• _What this task involves_: Copy out the stretch of the material from the line containing "so click(x=118, y=268)." through the line containing "coordinates (698, 380).", reproducing those lines precisely.

##### Recorded information

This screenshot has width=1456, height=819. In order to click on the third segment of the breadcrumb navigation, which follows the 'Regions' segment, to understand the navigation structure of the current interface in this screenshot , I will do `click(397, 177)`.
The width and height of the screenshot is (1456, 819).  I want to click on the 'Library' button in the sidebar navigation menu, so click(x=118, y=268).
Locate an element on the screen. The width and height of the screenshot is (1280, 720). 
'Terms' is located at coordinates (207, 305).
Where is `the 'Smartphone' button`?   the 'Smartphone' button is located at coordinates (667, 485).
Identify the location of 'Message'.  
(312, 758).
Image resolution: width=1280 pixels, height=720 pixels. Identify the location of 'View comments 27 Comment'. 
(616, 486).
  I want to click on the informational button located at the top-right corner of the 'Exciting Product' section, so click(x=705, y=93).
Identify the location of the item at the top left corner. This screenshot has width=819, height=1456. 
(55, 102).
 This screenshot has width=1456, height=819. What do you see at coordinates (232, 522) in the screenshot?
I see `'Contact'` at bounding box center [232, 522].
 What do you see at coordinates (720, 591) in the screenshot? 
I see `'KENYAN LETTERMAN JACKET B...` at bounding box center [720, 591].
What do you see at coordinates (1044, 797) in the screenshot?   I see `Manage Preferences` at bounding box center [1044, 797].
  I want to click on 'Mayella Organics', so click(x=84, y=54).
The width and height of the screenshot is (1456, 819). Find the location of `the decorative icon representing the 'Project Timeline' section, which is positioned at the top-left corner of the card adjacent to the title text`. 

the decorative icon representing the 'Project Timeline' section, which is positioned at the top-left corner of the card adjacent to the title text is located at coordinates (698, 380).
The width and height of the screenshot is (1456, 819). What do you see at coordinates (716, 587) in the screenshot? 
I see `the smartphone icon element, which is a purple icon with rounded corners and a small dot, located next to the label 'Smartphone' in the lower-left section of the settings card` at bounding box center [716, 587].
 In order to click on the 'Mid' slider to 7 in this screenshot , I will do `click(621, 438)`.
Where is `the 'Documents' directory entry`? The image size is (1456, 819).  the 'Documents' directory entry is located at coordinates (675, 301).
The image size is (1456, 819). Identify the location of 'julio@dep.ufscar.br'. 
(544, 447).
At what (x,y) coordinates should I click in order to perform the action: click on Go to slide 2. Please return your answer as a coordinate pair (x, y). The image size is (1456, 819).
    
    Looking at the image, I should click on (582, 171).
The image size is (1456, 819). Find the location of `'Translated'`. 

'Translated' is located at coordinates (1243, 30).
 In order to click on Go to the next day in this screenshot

##########

• _Correct response_:
The width and height of the screenshot is (1456, 819).  I want to click on the 'Library' button in the sidebar navigation menu, so click(x=118, y=268).
Locate an element on the screen. The width and height of the screenshot is (1280, 720). 
'Terms' is located at coordinates (207, 305).
Where is `the 'Smartphone' button`?   the 'Smartphone' button is located at coordinates (667, 485).
Identify the location of 'Message'.  
(312, 758).
Image resolution: width=1280 pixels, height=720 pixels. Identify the location of 'View comments 27 Comment'. 
(616, 486).
  I want to click on the informational button located at the top-right corner of the 'Exciting Product' section, so click(x=705, y=93).
Identify the location of the item at the top left corner. This screenshot has width=819, height=1456. 
(55, 102).
 This screenshot has width=1456, height=819. What do you see at coordinates (232, 522) in the screenshot?
I see `'Contact'` at bounding box center [232, 522].
 What do you see at coordinates (720, 591) in the screenshot? 
I see `'KENYAN LETTERMAN JACKET B...` at bounding box center [720, 591].
What do you see at coordinates (1044, 797) in the screenshot?   I see `Manage Preferences` at bounding box center [1044, 797].
  I want to click on 'Mayella Organics', so click(x=84, y=54).
The width and height of the screenshot is (1456, 819). Find the location of `the decorative icon representing the 'Project Timeline' section, which is positioned at the top-left corner of the card adjacent to the title text`. 

the decorative icon representing the 'Project Timeline' section, which is positioned at the top-left corner of the card adjacent to the title text is located at coordinates (698, 380).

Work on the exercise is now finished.